Les des magiques (1908)

aka Magic Dice
Article 4745 by Dave Sindelar
Date: 1-29-2015
Directed by Segundo de Chomon
Cast unknown
Country: France
What it is: Trick short

Dice of various sizes are used in a series of magic acts and dance numbers.

At his best, Chomon manages to stake out an identity that sets him apart from his primary inspiration, Georges Melies. Unfortunately, he’s not at his best with this one. Its biggest problem is a certain lack of variety. The short has a fixed format; first, a trick involving the dice is performed, then a dancer or acrobat (or group of dancers or acrobats) appears and dances or performs acrobatics, then another trick, then more performers, etc. until the short finishes. Unfortunately, the short runs on long enough that you have enough time to spot and get tired of this pattern. The tricks aren’t particularly novel, and though Chomon makes more extensive use of running the film backwards than Melies does, here he overuses it. It’s pretty enough to look at, but the lack of surprises eventually takes its toll.

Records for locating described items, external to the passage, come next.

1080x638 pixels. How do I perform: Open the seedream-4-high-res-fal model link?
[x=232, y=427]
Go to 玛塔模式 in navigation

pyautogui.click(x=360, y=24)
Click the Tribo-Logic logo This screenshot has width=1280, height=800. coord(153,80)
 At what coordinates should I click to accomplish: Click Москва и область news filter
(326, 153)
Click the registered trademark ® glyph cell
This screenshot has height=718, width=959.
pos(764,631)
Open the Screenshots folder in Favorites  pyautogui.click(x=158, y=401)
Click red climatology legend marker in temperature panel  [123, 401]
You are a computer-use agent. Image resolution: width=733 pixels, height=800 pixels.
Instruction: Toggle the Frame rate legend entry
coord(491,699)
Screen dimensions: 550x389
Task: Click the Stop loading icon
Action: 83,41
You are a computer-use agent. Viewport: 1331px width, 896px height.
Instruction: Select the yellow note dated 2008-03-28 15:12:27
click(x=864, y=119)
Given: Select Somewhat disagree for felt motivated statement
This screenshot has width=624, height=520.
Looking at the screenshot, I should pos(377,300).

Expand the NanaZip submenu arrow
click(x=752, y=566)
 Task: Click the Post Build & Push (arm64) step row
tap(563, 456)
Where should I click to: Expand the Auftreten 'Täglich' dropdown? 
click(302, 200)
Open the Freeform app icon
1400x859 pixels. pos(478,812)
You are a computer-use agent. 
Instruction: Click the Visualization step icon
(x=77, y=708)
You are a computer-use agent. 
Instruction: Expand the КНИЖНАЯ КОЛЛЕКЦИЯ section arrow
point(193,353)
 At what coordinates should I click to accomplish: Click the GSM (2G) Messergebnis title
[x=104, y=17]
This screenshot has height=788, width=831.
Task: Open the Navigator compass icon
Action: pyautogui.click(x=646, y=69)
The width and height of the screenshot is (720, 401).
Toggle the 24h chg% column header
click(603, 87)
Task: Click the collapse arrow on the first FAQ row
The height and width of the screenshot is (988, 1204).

The Diabolical Church Window (1911)

aka Le vitrail diabolique
Article 4740 by Dave Sindelar
Date: 1-21-2015
Directed by Georges Melies
Cast unknown
Country: France
What it is: A devil’s prank

A demon decides to torment an alchemist by having a woman magically form itself on a stained-glass window and having it come to life.

Most of the Melies shorts I’ve been seeing lately have been “magic trick” shorts, in which a magician performs a series of tricks. At least this one is a break from those, though it does illustrate another of Melies’s common themes; it’s one where a demon torments someone. At least once during these shorts, we have a scene where the torment involves the appearance of a beautiful woman who entices the victim, only to disappear or to turn into a monster. The special effects are quite good here, especially during the sequences where the woman appears piece by piece in the window, but I couldn’t quite escape the feeling that Melies is just repeating himself here; it’s really just a pale shadow of THE MERRY FROLICS OF SATAN, which was his epic take on the theme.

Dream City (1973)

aka Traumstadt, Dream Town
Article 4727 by Dave Sindelar
Date: 1-3-2015
Directed by Johannes Schaaf
Featuring Per Oscarsson, Rosemarie Fendel, Olimpia
Country: West Germany
What it is: Art film

An artist and his wife are invited to live in a hidden city where the residents have complete freedom to pursue their work. However, they discover that “complete freedom” has a way of taking its toll on the human condition.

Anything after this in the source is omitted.